Hospital app is pathway to reassurance for young

07 August 2019
Cambridge University Hospitals NHS Foundation Trust (CUH) has helped develop a high-tech tool to assist children who are anxious about being anesthetised for their cancer treatment.

The Children’s Services Department has worked with developers of My Little Journey app to create two additional sections specifically for a minority of children who cannot cope with radiotherapy treatment awake.Kyran Peters, aged 6, using the Day-Case Surgery pathway found it a useful preparation when he came in. He is pictured with therapeutic play manager Stephanie Fairbain.

The sections, officially called “pathways”, help take the fear away by giving children a virtual tour of their journey through Addenbrooke’s - before they have left home or their hospital bed.

Users aged 3+ or 8+ can choose a 2 or 3D virtual tour to look around the areas they will visit, such as the ward where they will stay, the play area, the room they will receive their anaesthetic, and the recovery room where they will wake up.

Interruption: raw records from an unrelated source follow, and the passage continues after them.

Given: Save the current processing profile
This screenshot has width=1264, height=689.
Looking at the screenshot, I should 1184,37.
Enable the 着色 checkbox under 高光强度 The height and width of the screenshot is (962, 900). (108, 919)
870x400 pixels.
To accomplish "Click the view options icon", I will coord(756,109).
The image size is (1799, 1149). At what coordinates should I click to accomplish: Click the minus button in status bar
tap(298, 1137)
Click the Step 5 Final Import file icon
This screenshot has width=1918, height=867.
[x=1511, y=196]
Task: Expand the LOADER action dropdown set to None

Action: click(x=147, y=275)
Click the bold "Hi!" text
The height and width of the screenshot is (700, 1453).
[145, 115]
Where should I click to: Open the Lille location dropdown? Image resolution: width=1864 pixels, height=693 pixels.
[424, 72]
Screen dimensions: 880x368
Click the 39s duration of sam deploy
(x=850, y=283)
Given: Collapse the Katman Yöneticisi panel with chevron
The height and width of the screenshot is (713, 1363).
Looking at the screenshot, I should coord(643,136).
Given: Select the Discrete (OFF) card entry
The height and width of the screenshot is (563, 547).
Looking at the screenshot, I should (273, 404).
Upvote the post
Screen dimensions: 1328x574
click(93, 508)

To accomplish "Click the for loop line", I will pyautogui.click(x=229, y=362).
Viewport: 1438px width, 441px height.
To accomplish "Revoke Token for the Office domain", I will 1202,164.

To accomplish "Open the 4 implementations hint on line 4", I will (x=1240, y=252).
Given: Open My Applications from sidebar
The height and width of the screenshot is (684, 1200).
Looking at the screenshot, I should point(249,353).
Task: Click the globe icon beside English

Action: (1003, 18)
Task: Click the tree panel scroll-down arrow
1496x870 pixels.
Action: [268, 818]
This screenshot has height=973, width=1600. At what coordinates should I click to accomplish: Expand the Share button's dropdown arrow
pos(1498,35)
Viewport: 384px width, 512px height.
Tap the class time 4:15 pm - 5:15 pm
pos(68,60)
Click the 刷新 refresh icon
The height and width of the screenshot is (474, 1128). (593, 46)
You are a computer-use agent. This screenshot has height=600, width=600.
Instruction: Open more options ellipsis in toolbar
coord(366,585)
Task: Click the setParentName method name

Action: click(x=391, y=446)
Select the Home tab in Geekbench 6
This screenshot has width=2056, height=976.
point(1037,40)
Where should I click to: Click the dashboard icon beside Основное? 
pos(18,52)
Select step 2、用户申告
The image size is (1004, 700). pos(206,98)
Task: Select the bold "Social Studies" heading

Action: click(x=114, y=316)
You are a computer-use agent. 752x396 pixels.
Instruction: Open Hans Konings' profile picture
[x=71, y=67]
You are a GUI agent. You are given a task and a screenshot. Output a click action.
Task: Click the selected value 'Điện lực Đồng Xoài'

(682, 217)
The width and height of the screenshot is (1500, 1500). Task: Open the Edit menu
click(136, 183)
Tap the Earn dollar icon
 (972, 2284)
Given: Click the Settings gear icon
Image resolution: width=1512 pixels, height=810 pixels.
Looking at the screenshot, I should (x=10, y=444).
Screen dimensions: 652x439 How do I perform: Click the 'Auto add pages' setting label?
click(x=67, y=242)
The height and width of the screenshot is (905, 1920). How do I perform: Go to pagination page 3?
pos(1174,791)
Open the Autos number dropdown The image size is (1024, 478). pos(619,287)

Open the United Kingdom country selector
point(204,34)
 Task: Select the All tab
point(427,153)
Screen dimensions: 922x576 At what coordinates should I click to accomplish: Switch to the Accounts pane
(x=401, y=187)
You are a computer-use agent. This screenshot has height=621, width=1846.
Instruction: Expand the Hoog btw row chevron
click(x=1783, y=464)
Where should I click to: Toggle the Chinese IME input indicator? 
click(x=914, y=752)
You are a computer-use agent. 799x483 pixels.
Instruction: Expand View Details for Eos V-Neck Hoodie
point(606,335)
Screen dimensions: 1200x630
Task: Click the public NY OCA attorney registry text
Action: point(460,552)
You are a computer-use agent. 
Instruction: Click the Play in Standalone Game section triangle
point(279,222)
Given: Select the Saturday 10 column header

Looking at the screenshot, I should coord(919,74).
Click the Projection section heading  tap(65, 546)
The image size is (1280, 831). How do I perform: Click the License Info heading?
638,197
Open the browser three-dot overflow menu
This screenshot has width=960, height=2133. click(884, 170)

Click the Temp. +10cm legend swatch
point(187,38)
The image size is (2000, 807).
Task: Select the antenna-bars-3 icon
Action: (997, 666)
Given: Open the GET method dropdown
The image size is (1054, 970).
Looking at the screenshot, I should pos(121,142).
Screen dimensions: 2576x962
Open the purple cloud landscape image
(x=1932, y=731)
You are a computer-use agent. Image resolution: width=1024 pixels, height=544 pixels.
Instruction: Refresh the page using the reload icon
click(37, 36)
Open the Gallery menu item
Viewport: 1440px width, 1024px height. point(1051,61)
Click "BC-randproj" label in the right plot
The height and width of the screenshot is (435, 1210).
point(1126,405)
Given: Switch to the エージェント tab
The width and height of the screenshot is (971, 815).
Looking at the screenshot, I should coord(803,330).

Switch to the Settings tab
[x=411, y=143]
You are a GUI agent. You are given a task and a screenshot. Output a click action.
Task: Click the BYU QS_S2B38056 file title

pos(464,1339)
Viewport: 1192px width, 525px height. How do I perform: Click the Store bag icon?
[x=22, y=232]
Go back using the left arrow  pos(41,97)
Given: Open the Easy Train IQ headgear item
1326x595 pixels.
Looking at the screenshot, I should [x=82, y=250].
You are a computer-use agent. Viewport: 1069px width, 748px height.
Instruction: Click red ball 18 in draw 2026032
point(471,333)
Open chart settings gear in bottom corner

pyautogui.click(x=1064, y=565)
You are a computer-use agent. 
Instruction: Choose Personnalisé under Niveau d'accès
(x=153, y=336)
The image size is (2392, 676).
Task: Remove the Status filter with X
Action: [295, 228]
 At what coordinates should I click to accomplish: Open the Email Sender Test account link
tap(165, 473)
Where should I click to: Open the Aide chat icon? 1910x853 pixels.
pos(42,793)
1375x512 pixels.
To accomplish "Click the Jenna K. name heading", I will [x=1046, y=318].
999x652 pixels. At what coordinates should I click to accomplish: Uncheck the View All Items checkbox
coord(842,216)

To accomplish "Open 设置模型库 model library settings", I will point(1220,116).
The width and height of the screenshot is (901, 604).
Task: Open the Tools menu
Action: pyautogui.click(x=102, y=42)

They can tap on age-related animated characters who explain who they are, what they do, what will happen when the patient visits, and ways children can make their own experience more pleasant, such as by bringing a favourite toy or gadget.

The pathways, for patients undergoing Linac or Radiaxact radiotherapy, come in addition to the adaptation of existing pathways for young patients visiting the hospital for reasons other than cancer. They include Addenbrooke’s Community Dental Service, Day-Case Surgery or the Paediatric Day Unit Treatment Room. There are also dedicated sections for parents and opportunities to leave feedback.

Little Journey is the brainchild of PhD student Dr Chris Evans, from University College London, and the radiotherapy pathways were developed with funding from the Eastern Academic Health Science Network.

He worked on the radiotherapy pathway with CUH therapeutic play manager Stephanie Fairbain, who with her team of play specialists give young patients a myriad of other support, through play, to make their hospital treatments easier to manage and their visits and stays happier.

Stephanie said: “This particular pathway is geared to a minority of children who cannot cope with radiotherapy awake and may be anxious about being anaesthetised.

“As health play specialists we do all in our power to reduce their levels of anxiety and with Chris’ help the new pathway is another tool to help reassure them.”